As You Like It Celia (Aliena) Quotes

Celia (Aliena)

Quote 4

CELIA
You have simply misused our sex in your love-prate.
We must have your doublet and hose plucked
over your head, and show the world what the bird
hath done to her own nest. (4.1.214-217)

Celia calls Rosalind out on how abusive she has been toward her own gender. Rosalind (as Ganymede) seems comfortable making these statements that play up stereotypes of women. Is this because she knows all these stereotypes are untrue, or because she really believes that women are as silly as Ganymede has made them out to be? You decide.

CELIA
Didst thou hear these verses?
ROSALIND
O, yes, I heard them all, and more too, for
some of them had in them more feet than the verses
would bear.
CELIA
That's no matter: the feet might bear the verses.
ROSALIND
Ay, but the feet were lame and could not
bear themselves without the verse and therefore
stood lamely in the verse. (3.2.166-173)

When Celia and Rosalind talk about Orlando's poetry, it sounds as if they're talking about a "lame" show pony that's been prancing around on injured feet at the Rose Parade. What's up with that? Well, the joke is that Orlando doesn't have a very good ear for meter (a poem's rhythm). Since the most basic unit of rhythm in a poem is referred to as a "foot," it's easy for Ros and Celia to compare the lousy rhythm of Orlando's "verses" to a creature that hobbles around on lame feet.

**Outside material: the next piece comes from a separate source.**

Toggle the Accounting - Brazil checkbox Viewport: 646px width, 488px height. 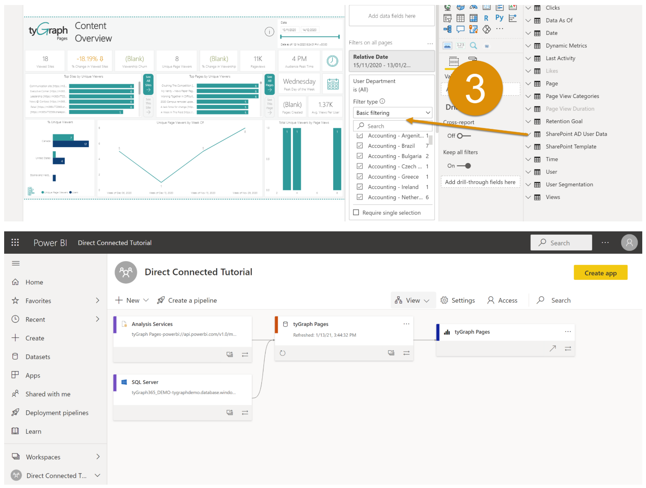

Shakespeare the poet/playwright just can't resist cracking these kinds of jokes. You want an example? Fine. In Sonnet 89, the speaker of the poem says to his young friend "Speak of my lameness, and I straight will halt," which can be read as "If you bag on the lame/limp meter of my poetry, I'll stop writing poems to you."

Celia (Aliena)

Quote 6

CELIA
Something that hath a reference to my state:
No longer Celia, but Aliena. (1.3.134-135)

Both of Rosalind's transformations are made out of need—she needs to leave the comfort of the court, and she must dress as a man to protect Celia and herself on their travels to Arden. Celia's transformation, by contrast, is entirely of her own choosing. She chooses to be alienated from her home, and later claims that she goes not to banishment, but liberation. It is clear Celia does not take this as seriously as Rosalind.